TASK DIRECTIONS
Revise the entries below so that each occurrence of "GUI agent" becomes "interface agent", with every other part left as it is.
################
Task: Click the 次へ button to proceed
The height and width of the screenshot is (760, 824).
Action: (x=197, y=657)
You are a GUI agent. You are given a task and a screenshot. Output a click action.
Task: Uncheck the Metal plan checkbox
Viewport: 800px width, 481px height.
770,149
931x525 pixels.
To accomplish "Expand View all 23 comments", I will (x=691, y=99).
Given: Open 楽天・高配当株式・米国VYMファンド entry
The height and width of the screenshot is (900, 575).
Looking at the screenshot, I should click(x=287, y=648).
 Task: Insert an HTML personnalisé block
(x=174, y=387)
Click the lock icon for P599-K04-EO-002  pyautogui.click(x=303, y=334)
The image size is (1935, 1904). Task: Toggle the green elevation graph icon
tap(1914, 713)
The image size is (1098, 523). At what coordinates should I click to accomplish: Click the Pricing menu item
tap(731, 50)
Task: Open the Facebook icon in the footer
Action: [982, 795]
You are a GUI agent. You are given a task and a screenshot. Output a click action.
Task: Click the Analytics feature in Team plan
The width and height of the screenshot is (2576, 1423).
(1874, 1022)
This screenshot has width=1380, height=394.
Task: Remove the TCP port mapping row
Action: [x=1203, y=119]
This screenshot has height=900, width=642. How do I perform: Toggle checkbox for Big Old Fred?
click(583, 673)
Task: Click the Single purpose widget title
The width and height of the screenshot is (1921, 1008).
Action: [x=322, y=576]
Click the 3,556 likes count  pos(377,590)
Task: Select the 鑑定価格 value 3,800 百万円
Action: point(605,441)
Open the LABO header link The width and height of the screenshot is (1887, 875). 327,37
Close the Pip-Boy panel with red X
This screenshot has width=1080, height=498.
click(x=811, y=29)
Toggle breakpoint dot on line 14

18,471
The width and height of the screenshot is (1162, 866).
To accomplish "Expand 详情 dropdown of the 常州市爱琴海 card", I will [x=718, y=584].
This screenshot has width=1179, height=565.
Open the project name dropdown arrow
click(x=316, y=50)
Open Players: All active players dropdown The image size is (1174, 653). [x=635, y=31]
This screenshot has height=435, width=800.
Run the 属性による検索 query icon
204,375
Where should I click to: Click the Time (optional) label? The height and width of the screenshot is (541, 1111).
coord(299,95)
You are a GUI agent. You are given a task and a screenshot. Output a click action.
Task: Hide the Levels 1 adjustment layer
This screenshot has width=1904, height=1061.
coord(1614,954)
################
RESPONSE
Task: Click the 次へ button to proceed
The height and width of the screenshot is (760, 824).
Action: (x=197, y=657)
You are a interface agent. You are given a task and a screenshot. Output a click action.
Task: Uncheck the Metal plan checkbox
Viewport: 800px width, 481px height.
770,149
931x525 pixels.
To accomplish "Expand View all 23 comments", I will (x=691, y=99).
Given: Open 楽天・高配当株式・米国VYMファンド entry
The height and width of the screenshot is (900, 575).
Looking at the screenshot, I should click(x=287, y=648).
 Task: Insert an HTML personnalisé block
(x=174, y=387)
Click the lock icon for P599-K04-EO-002  pyautogui.click(x=303, y=334)
The image size is (1935, 1904). Task: Toggle the green elevation graph icon
tap(1914, 713)
The image size is (1098, 523). At what coordinates should I click to accomplish: Click the Pricing menu item
tap(731, 50)
Task: Open the Facebook icon in the footer
Action: [982, 795]
You are a interface agent. You are given a task and a screenshot. Output a click action.
Task: Click the Analytics feature in Team plan
The width and height of the screenshot is (2576, 1423).
(1874, 1022)
This screenshot has width=1380, height=394.
Task: Remove the TCP port mapping row
Action: [x=1203, y=119]
This screenshot has height=900, width=642. How do I perform: Toggle checkbox for Big Old Fred?
click(583, 673)
Task: Click the Single purpose widget title
The width and height of the screenshot is (1921, 1008).
Action: [x=322, y=576]
Click the 3,556 likes count  pos(377,590)
Task: Select the 鑑定価格 value 3,800 百万円
Action: point(605,441)
Open the LABO header link The width and height of the screenshot is (1887, 875). 327,37
Close the Pip-Boy panel with red X
This screenshot has width=1080, height=498.
click(x=811, y=29)
Toggle breakpoint dot on line 14

18,471
The width and height of the screenshot is (1162, 866).
To accomplish "Expand 详情 dropdown of the 常州市爱琴海 card", I will [x=718, y=584].
This screenshot has width=1179, height=565.
Open the project name dropdown arrow
click(x=316, y=50)
Open Players: All active players dropdown The image size is (1174, 653). [x=635, y=31]
This screenshot has height=435, width=800.
Run the 属性による検索 query icon
204,375
Where should I click to: Click the Time (optional) label? The height and width of the screenshot is (541, 1111).
coord(299,95)
You are a interface agent. You are given a task and a screenshot. Output a click action.
Task: Hide the Levels 1 adjustment layer
This screenshot has width=1904, height=1061.
coord(1614,954)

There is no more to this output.